Dans quelle mesure peut-on comprendre de telles tragédies? Il ne s’agit pas d’actes rationnels. On ne peut pas espérer découvrir une explication qui rendra totalement compréhensibles les actions en cause. Il s’agit avant tout de causes irrationnelles, émotives et exceptionnelles comme les actions en question. Il y a aussi des explications particulières qui viennent du vécu des personnes concernées. Dans ce texte, nous chercherons à identifier les causes qui font que le phénomène prend de l’ampleur, tout en reconnaissant que chaque drame est unique.En comparant ces drames au suicide nous découvrons une première évidence.

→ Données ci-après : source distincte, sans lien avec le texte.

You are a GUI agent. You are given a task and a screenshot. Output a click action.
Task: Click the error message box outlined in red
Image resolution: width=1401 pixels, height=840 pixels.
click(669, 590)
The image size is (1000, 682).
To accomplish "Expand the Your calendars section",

Dans le suicide l’auteur se rend responsable de ses malheurs. Dans les drames familiaux l’auteur rend les autres responsables. Il s’agit de trouver les causes probables qui inclinent quelqu’un à rendre les autres responsables.
Il est plus fréquent de rendre les autres responsables lorsque quelqu’un est persuadé de n’avoir rien à se reprocher ou encore, lorsque l’auteur croit que ce qu’on lui reproche est sans commune mesure avec ce qu’il endure. Si nous prenons ce dernier cas, toutes les personnalités renfermées, incapables d’exprimer un mécontentement et les rancuniers entrent dans cette catégorie.
Pour ce qui regarde ceux qui croient n’avoir rien à se reprocher. À part les orgueilleux, rares sont ceux qui iraient jusqu’à se prétendre sans reproches. Pourtant ce type de crime est en hausse. La question devient comment quelqu’un qui n’est pas foncièrement orgueilleux peut-il en venir à croire qu’il n’a rien fait pour mériter ce qui lui arrive?
Pour le comprendre il faut porter son attention vers un changement majeur qui a eu lieu dans le monde de la pensée. Aujourd’hui, il est de plus en plus admis que chacun a droit à ses idées. Même si deux personnes soutiennent des positions diamétralement opposées, il ne peut être question d’affirmer qu’une a forcément raison et l’autre tort. Il faut respecter ce que chacun pense. Les personnes qui affirment défendre la vérité font peur. Chaque personne est libre de penser comme elle le veut. C’est ce qu’il est convenu d’appeler le relativisme. Cette attitude concernant la recherche de la vérité se transpose dans le domaine éthique. Le bien et le mal sont relatifs à chaque personne. Ce qui semble bien pour l’un est reconnu comme étant mauvais par un autre. Ici encore la tolérance, l’ouverture et le respect semblent les seules attitudes acceptables.
À la question pourquoi quelqu’un peut-il en venir à croire qu’il n’a rien fait pour mériter ce qui lui arrive, on peut répondre ceci. Dans une société relativiste chaque individu décide de ce qui lui semble bien ou mal. Il a sa propre grille d’analyse. Il pose des actes que l’autre trouve incorrects, mais lui trouve ces actes totalement justifiés. Par exemple, on lui reproche de ne pas être serviable ou de ne pas s’exprimer. Lui est persuadé avoir de bonnes raisons de ne pas le faire. Par conséquent, il ne fait rien de mal. Vous pouvez appliquer ce fait d’être le maître qui décide du bien et du mal à d’autres situations. Cette façon de faire se répète au fil des années, vous devinez tous les malentendus et les frustrations que ce comportement entraîne de part et d’autre.
Toute personne convaincue de n’avoir rien fait pour mériter ce qui lui arrive développe le sentiment d’être traité injustement et ne pas avoir la considération qu’elle est en droit de s’attendre. L’injustice et le mépris produisent la colère. Une colère durable se transforme en haine. La colère s’éteint lorsque l’offense est punie. La haine n’a pas de limites, elle croit que l’autre ne souffrira jamais assez, compte tenu de ce qu’il nous fait endurer.
Nous touchons peut être ici aux causes du drame. Comment expliquer des drames qui vont à l’encontre de sentiments naturels : tuer ses propres enfants, ses parents, ses grands-parents, son conjoint? Comment comprendre cette capacité de poser des actes aussi violents contre des personnes tant aimées? Il me semble que la combinaison de la colère et de la haine puisse étouffer les sentiments rattachés à des liens aussi naturels et provoquer une perte de contrôle aussi totale.
Quant au suicide qui s’en suit dans bien des cas, il peut se comprendre ainsi : tant que l’assassin vit dans sa bulle, laquelle lui permet de diaboliser les autres, tout semble très logique. Cependant lorsque le crime est accompli, il se bute à la réalité. Il réalise tout à coup ce qu’il vient de faire. Il se voit comme un monstre qui a outrepassé les lois de la nature. A ce moment précis, lui vient à l’esprit qu’il ne mérite pas de vivre.